§ **SET TASKS**
1 - Decide whether each of these statements agrees with the summit description: (a) the summit was held online, (b) the summit brought together 40 youth, (c) the summit lasted two days. Answer yes or no for each and quote the words from the description that settle it.
2 - List every organization named in the summit description as convening the summit or as a partner in organizing it.

National Youth Summit For Developing A Youth Manifesto 2022 | Magnifying The Visibility Of Youth Leaders.
National Youth Summit For Developing A Youth Manifesto 2022 | Magnifying The Visibility Of Youth Leaders.
The Youth Summit on Magnifying the Visibility of Youth Leaders was a unique in-person event designed by young people for young people. The summit was convened by the International Republican Institute and The Youth Café and organized with strategic partners, including 254 Youth Policy Café, The Global Development Incubator, and The Global Opportunity Youth Network support. The summit convened 40 youth, including youth political aspirants and civil society representatives with diverse sectoral knowledge on policy issues and priorities for the Kenyan youth. The three-day summit called on young people from all over Kenya to discuss the needs of youth that will integrate into the Kenya Youth Manifesto 2022.

§ **EXTRACTED INFORMATION**
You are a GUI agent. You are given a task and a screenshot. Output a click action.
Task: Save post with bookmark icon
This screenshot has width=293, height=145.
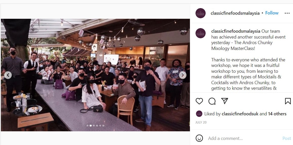(x=288, y=101)
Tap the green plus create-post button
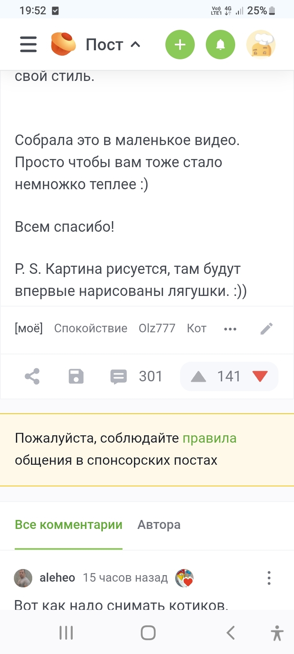 [x=180, y=45]
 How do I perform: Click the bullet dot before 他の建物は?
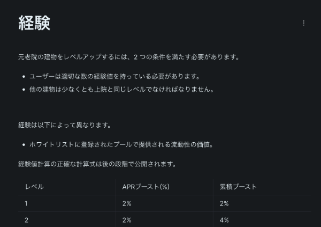(24, 90)
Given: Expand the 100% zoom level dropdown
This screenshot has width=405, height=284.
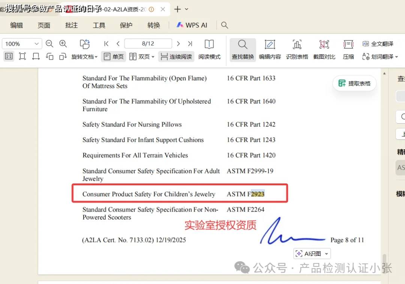Looking at the screenshot, I should [x=36, y=44].
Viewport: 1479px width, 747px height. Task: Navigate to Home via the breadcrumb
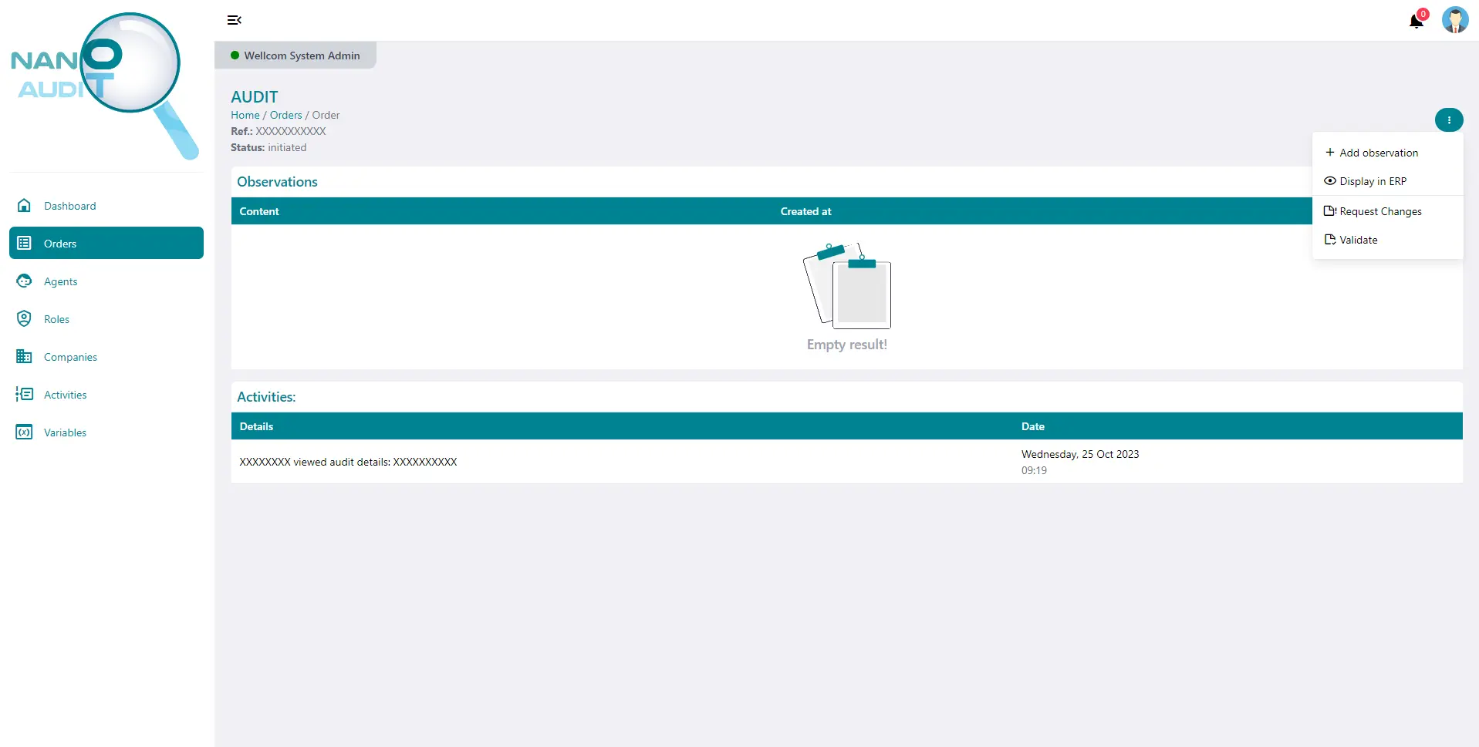point(245,115)
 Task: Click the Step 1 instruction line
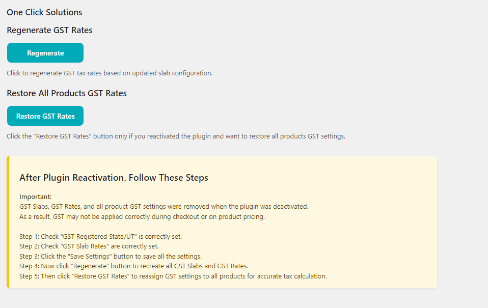(100, 236)
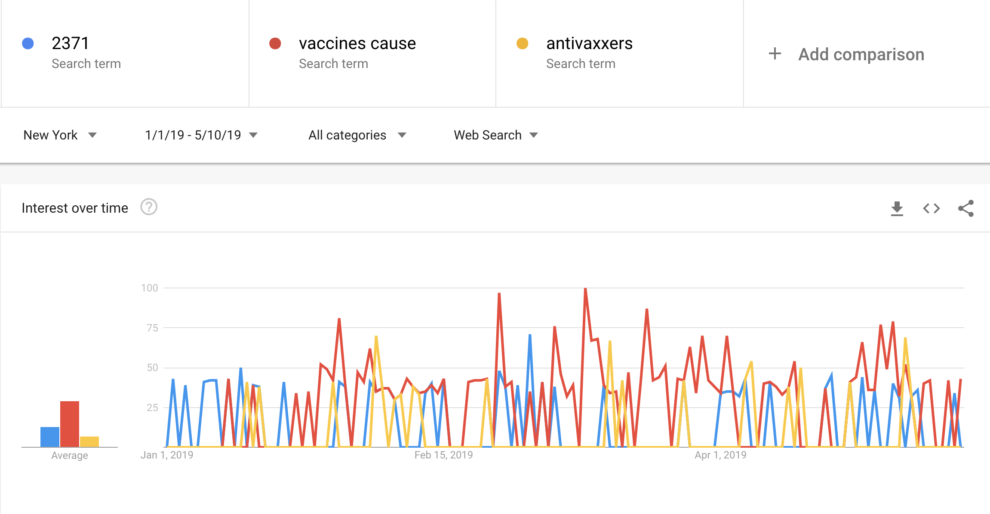Edit the vaccines cause search term
The image size is (990, 514).
[357, 43]
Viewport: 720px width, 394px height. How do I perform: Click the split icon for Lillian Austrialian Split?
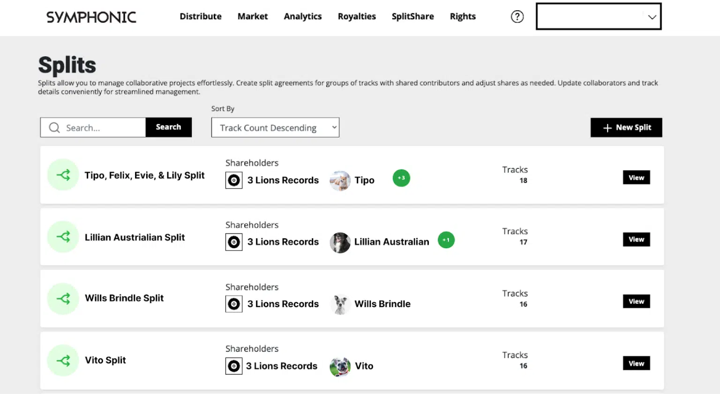(63, 237)
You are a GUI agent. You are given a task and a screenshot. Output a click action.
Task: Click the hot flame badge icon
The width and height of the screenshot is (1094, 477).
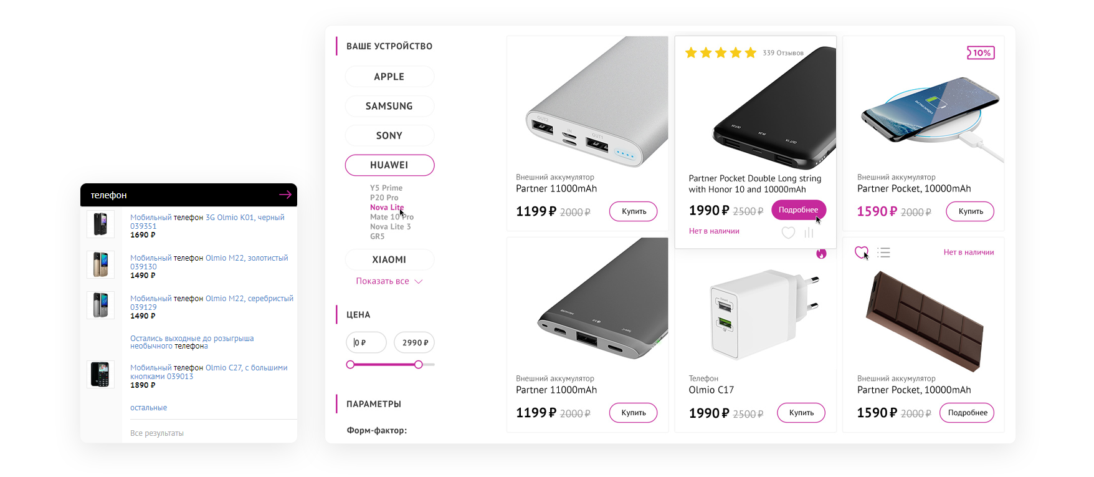point(821,254)
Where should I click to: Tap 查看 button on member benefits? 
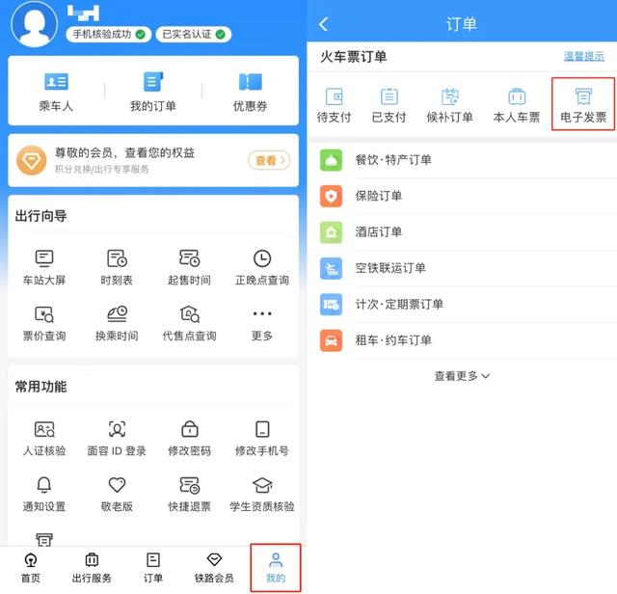tap(269, 161)
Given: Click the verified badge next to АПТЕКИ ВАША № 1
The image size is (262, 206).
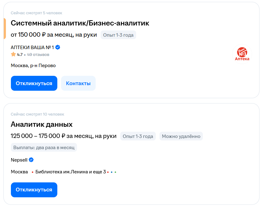Looking at the screenshot, I should point(58,47).
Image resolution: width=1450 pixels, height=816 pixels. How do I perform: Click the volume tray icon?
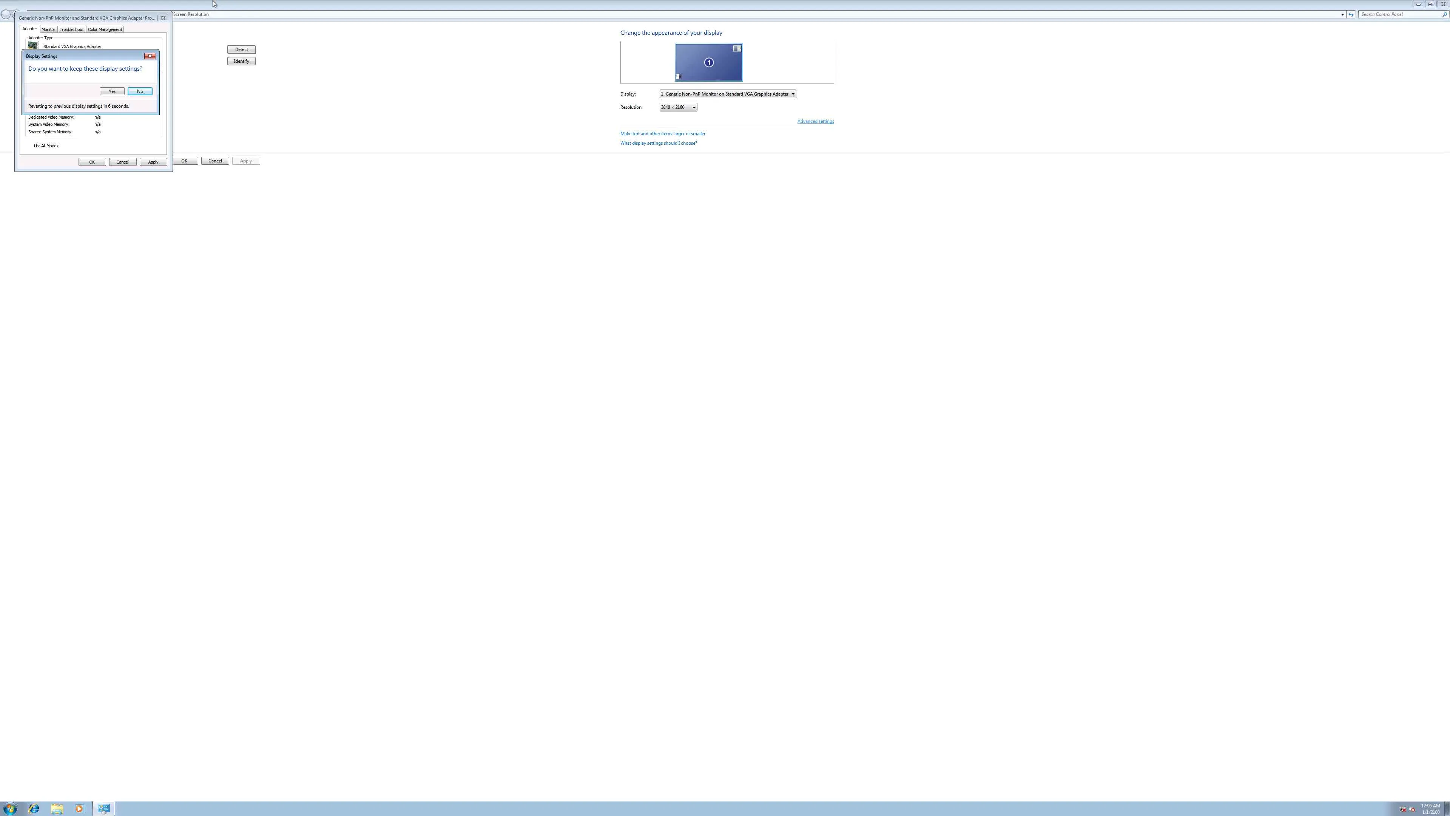(1412, 809)
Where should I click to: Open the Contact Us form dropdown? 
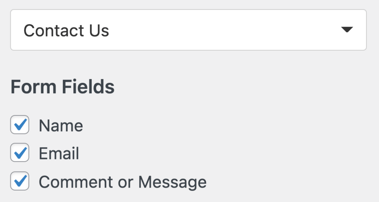(x=188, y=30)
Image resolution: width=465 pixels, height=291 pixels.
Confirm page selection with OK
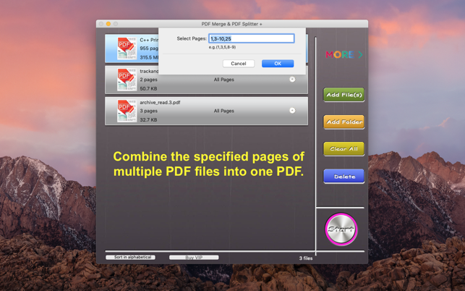277,64
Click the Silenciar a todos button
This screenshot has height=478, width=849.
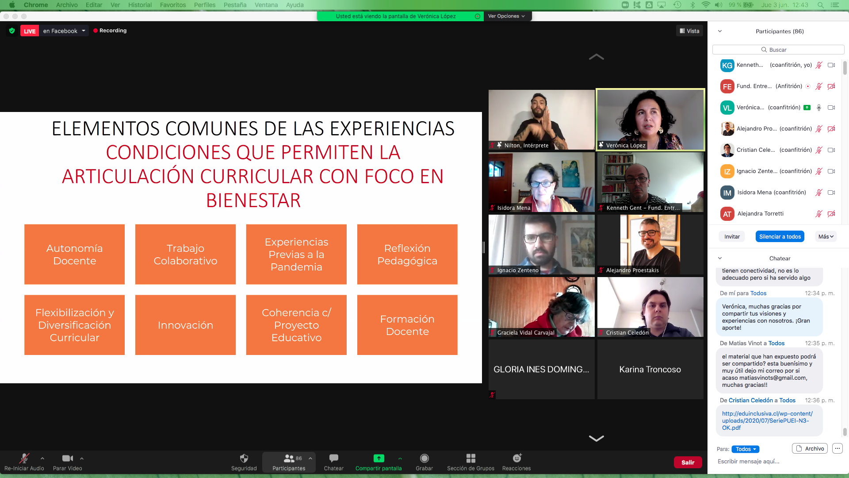[x=780, y=236]
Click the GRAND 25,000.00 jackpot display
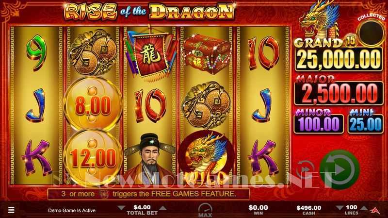 [339, 58]
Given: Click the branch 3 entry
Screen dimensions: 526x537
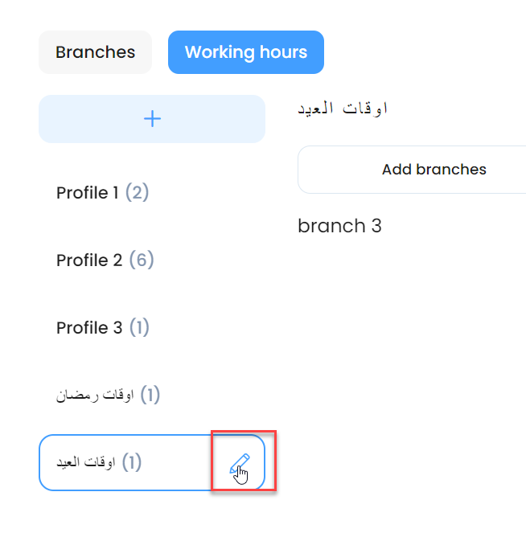Looking at the screenshot, I should click(339, 226).
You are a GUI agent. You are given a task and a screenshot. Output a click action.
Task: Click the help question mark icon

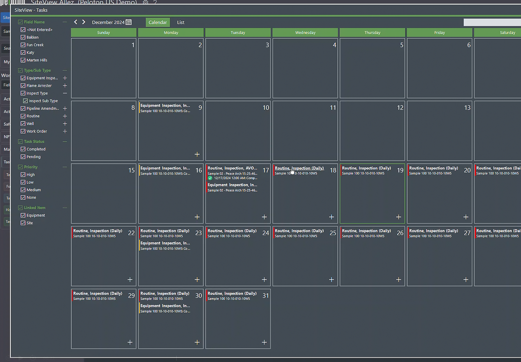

§ **TASK-BY-TASK SOLUTIONS**
1 -
(a) No: "a unique in-person event"
(b) Yes: "The summit convened 40 youth"
(c) No: "The three-day summit"

2 -
International Republican Institute
The Youth Café
254 Youth Policy Café
The Global Development Incubator
The Global Opportunity Youth Network